Si è costituita la originaria ricorrente, concludendo per l’infondatezza dell’appello e riproponendo i motivi assorbiti in primo grado (in particolare la denuncia di ulteriori varianti non consentite e, cioè, un’ulteriore scogliera nel tratto B-B, l’intasamento mediante calcestruzzo dei blocchi calcarei in aperto contrasto con le norme sull’ingegneria naturalistica e con il piano territoriale del Lazio, lo spostamento delle aree di cantiere in luoghi in cui, peraltro, è impossibile l’accesso ai mezzi pesanti; la carenza delle prescritte relazioni di calcolo e tecniche; il terzo motivo di ricorso, con cui si è lamentata la violazione dell’art. 6.5 del disciplinare e dell’art. 110 del d.lgs. n. 36 del 2023, non essendo sostenibile l’offerta in considerazione dell’aumento dei costi determinato proprio dalle varianti ed avendo il r.u.p. omesso la verifica di anomalia, nonostante ne sussistessero gli indici e non si ricadesse in una ipotesi di esclusione).
All’udienza pubblica del 19 febbraio 2026, previo scambio di ulteriori memorie, la causa è stata trattenuta in decisione.
DIRITTO
3.L’appello è fondato.
3.1. Effettivamente il giudice di primo grado è incorso in una violazione dei criteri ermeneutici a cui sono soggetti gli atti di gara – in particolare del criterio letterale e di quello sistematico, anche alla luce del principio della buona fede (sull’applicazione agli atti di gara delle regole ermeneutiche in materia contrattuale ed in particolare delle regole di cui agli artt. 1362 e 1363 c.c.: v. tra le tante Cons.
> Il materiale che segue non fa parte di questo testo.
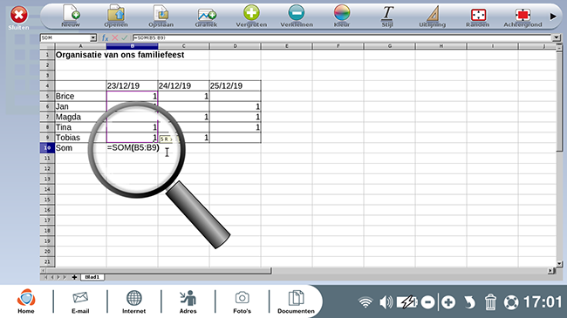Add a new sheet with the plus button
The image size is (567, 318).
coord(74,277)
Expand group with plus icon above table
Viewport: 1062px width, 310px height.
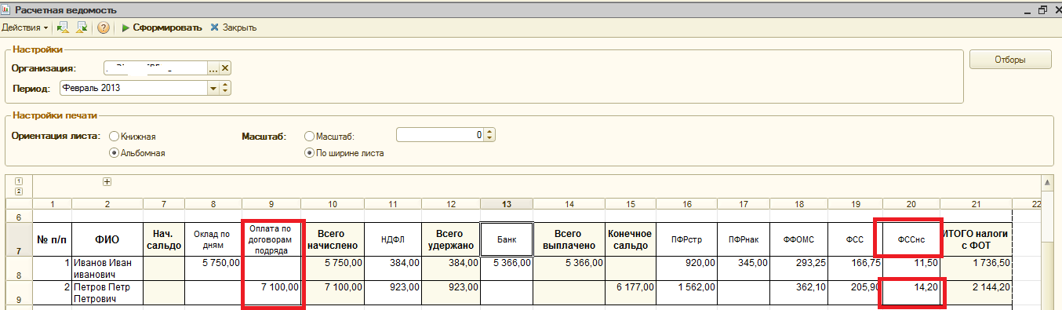tap(107, 182)
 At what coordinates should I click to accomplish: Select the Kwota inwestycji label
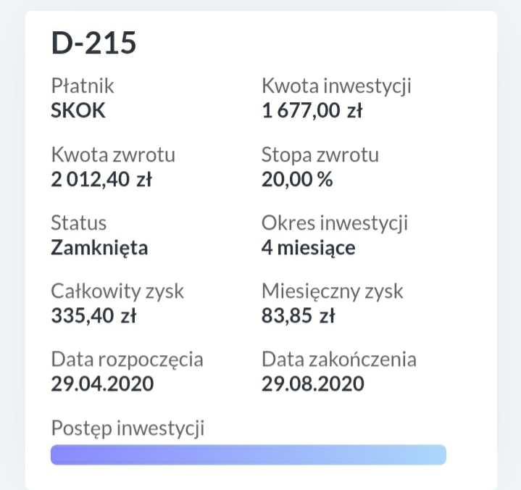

Stato, 21 ottobre 2025, n. 8155 e 20 ottobre 2025, n. 8114, in cui si precisa che deve reputarsi preferibile, a tutela dell’affidamento dei destinatari e dei canoni di trasparenza e par condicio, l’interpretazione letterale, evitando che in sede interpretativa si possano integrare le regole di gara). Difatti, il testo del disciplinare di gara è chiaro nell’ammettere esplicitamente che i partecipanti alla gara formulino varianti al progetto esecutivo.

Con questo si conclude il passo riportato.